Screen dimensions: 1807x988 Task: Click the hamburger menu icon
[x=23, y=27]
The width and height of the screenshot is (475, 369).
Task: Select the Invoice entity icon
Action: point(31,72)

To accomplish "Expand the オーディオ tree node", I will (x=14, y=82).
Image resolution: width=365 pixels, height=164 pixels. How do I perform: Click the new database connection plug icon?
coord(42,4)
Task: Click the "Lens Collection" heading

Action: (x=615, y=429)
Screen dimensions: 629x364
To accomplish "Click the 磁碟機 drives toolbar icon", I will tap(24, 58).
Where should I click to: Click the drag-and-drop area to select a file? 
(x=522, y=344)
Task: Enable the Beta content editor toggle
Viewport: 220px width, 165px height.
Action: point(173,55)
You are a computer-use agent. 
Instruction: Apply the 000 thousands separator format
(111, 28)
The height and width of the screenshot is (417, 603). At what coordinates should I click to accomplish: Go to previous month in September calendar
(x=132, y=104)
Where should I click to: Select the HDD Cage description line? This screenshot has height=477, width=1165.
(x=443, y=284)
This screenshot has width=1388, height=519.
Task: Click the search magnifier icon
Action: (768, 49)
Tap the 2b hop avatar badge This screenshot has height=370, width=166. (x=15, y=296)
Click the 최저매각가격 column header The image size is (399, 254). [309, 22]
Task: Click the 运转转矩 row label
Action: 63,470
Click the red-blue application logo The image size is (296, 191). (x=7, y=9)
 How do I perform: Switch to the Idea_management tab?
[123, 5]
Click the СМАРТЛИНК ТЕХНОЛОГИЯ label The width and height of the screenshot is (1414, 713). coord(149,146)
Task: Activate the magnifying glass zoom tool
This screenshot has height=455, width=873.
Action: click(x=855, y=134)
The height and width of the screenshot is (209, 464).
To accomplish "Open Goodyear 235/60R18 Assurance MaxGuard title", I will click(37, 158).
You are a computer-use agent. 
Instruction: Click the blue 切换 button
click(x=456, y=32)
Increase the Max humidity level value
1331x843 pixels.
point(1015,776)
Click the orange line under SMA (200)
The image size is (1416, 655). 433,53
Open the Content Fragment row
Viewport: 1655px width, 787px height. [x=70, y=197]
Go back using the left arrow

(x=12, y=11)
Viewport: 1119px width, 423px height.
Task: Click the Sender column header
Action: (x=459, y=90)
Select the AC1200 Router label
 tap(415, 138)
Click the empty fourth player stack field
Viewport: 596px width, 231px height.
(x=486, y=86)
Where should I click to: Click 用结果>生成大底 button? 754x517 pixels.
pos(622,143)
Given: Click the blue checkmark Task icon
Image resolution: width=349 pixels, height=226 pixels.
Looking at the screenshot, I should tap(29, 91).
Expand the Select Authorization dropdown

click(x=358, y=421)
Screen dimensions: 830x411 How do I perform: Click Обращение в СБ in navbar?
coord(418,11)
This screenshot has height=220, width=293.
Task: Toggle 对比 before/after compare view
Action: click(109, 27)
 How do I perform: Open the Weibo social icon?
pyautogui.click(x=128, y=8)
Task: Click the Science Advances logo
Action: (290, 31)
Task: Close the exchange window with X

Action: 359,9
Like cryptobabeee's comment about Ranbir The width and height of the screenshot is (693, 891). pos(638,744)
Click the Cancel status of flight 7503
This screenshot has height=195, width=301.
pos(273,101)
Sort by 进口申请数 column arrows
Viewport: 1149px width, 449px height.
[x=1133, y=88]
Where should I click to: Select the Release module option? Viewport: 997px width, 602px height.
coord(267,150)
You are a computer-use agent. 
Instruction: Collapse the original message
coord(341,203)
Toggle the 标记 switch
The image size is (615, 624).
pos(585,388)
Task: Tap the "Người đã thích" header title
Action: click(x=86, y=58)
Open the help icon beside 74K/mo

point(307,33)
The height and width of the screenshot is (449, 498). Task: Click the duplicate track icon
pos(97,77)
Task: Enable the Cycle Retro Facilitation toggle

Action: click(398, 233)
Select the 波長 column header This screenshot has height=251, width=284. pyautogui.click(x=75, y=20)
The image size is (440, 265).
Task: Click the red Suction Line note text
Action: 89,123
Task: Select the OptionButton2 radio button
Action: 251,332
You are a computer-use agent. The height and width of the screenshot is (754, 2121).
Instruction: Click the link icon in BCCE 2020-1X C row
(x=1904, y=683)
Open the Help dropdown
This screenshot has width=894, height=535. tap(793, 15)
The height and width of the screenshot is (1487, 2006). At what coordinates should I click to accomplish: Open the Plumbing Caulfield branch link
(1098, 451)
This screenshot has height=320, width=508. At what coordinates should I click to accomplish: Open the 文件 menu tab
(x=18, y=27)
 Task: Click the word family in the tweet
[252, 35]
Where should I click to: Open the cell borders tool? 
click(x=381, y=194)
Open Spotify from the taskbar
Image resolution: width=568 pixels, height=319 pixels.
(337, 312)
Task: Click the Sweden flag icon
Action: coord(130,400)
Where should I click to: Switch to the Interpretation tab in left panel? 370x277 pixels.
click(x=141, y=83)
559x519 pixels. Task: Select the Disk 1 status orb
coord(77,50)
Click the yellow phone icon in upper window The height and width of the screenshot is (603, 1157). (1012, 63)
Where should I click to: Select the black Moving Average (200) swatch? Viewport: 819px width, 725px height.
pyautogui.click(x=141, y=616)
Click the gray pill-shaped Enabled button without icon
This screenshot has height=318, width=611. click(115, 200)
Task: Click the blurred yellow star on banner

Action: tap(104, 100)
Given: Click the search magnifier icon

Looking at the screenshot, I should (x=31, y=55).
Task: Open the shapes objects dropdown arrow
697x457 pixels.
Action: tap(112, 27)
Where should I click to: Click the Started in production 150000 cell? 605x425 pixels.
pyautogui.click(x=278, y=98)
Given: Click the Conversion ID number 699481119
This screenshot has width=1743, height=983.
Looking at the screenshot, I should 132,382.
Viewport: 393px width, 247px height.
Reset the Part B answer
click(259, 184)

The problem =>
Copy out everything in the listing from its first line down to the line containing "will (x=14, y=82).", keeping both of those lines.

The result =>
Screen dimensions: 1807x988 Task: Click the hamburger menu icon
[x=23, y=27]
The width and height of the screenshot is (475, 369).
Task: Select the Invoice entity icon
Action: point(31,72)

To accomplish "Expand the オーディオ tree node", I will (x=14, y=82).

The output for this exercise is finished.